Already this is affecting our daily life. Car producers are already equipping their vehicles with a wide variety of sensors – crash sensors, voice and data, speed, temperature & fuel level sensors. Newer models also have driving style recognition – rendering it possible for the car to identify an altered driving style likely caused by e.g. drowsiness, then alert the driver and possibly shut down the car if needed. This is done by transferring driver health data to a central database in real time – and “next best action” is transferred back to the vehicle. We believe that this sort of “Connect me” technology will enhance the ownership experience
The aviation industry has come a long way in condition-based maintenance, driven by strict regulations and high fixed operation costs. The airlines use sensor data to become more efficient in reducing the time each aircraft must be grounded, reducing the costs associated with warehousing, optimizing maintenance schedules, and virtually all other parts of their operation.  

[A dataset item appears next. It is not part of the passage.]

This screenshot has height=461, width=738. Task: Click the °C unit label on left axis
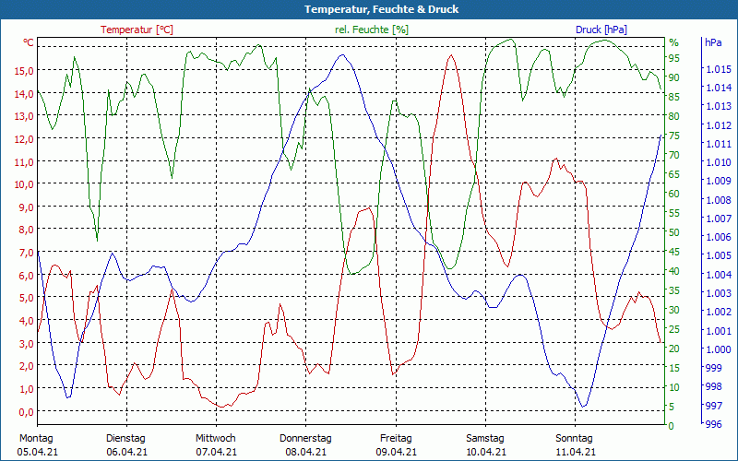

So, what would a business case for improved usage of sensor data look like?
Gathering, storing and interpreting all this sensor data will tell you the state of your asset, when parts should be changed – and eventually predict which parts should be changed.

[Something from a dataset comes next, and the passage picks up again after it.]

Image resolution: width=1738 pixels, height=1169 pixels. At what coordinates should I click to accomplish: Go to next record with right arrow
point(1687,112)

This can fundamentally change the way you are doing maintenance. By moving certain assets off a pre-scheduled time or interval based maintenance regime, you can now move into a more fact-based regime, based on real time observations. Hence parts that are not worn out get a longer life (reduced cost, higher uptime and environmental benefits), and parts that are about to break down or lose performance according to sensor data and algorithms, are replaced just in time.
This could significantly reduce time spent on unnecessary interval based maintenance, allocate resources and competency to more complex tasks and operations, and increase availability of the assets. Moreover, this will also affect supply chain management and volume of parts in stock, moving into just-in-time principles on most parts – dramatically reducing money tied up in long time storage.

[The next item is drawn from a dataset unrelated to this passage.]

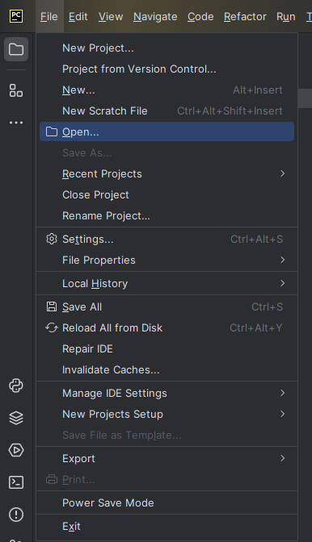Open the Refactor menu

To wrap this up, here’s a checklist on how to ensure success with predictive asset management and sensor data:
  1. Understand how the new opportunities regarding utilization of sensors and information technology could fit into the existing asset management strategy and frameworks.
  2. Assess what data is available which you are not using for analysis today.
  1. Decide whether you need to store or simply master the data.
  1. Understand data – put them into context and use them to describe your reality.
  1. Plan how to go from analytics to action; data does not do anything by itself.
  1. Think big – act small; develop PoCs and demos that give stakeholders something tangible. Start with a minimal solution – iterate and iterate and iterate until you have found the right solution.
  1. Put the usage of data into a business context; ensure a business case is in place.
  1. Ensure that top management stands behind the initiative, and will follow through.
Big Data essentials such as Hadoop and accompanying statistics and machine-learning libraries are affordable, scalable and mature. So, with both the data and the tools available to give tremendous business value, the question is: Are you ready to start?